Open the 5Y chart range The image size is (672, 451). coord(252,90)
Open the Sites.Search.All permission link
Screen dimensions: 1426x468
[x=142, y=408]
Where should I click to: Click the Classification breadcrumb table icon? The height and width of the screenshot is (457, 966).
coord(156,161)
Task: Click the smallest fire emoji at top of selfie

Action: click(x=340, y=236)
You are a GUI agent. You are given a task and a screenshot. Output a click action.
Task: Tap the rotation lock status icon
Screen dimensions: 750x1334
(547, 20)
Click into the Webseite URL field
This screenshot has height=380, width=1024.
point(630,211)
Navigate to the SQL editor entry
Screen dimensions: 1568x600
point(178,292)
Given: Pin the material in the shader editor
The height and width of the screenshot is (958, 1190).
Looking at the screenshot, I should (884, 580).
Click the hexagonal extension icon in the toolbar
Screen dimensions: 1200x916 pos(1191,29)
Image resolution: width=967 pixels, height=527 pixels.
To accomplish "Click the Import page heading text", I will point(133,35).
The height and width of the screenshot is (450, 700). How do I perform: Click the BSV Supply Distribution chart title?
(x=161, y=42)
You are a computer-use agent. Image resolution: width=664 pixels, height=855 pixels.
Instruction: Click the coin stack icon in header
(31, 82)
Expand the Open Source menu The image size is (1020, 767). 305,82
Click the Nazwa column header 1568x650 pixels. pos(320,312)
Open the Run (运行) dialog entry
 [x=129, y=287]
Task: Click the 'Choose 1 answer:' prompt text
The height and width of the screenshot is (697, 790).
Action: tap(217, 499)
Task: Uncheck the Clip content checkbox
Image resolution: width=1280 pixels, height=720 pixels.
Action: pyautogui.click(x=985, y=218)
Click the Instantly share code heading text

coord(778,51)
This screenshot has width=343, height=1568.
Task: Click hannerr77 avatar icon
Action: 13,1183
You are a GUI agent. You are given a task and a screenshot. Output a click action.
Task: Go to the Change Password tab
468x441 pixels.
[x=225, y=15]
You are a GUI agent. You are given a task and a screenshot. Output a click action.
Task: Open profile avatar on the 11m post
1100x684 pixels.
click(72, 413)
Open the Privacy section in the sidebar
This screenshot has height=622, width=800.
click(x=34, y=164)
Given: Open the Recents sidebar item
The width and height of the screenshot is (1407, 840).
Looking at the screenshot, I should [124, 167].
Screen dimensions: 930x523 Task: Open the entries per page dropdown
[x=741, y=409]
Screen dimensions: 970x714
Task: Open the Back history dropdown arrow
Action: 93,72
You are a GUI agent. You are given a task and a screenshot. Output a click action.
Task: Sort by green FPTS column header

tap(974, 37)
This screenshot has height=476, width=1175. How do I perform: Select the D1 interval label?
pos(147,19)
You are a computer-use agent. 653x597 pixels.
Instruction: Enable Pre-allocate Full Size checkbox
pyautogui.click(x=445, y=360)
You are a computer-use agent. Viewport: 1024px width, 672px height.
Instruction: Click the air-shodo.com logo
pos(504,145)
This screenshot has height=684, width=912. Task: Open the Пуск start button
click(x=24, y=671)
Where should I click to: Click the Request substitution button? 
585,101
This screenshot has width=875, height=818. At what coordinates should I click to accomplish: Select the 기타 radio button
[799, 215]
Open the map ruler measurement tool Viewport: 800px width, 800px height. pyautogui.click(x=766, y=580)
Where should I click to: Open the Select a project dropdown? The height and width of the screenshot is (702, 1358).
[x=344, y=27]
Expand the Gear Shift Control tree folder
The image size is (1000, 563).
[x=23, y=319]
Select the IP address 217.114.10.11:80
════
* **What is being asked**
Your task is to extract the lines running from the one with "The image size is (1000, 563)." to the end of the material, inclusive, copying each exactly and adding nothing.

* **Task result**
The image size is (1000, 563).
[x=23, y=319]
Select the IP address 217.114.10.11:80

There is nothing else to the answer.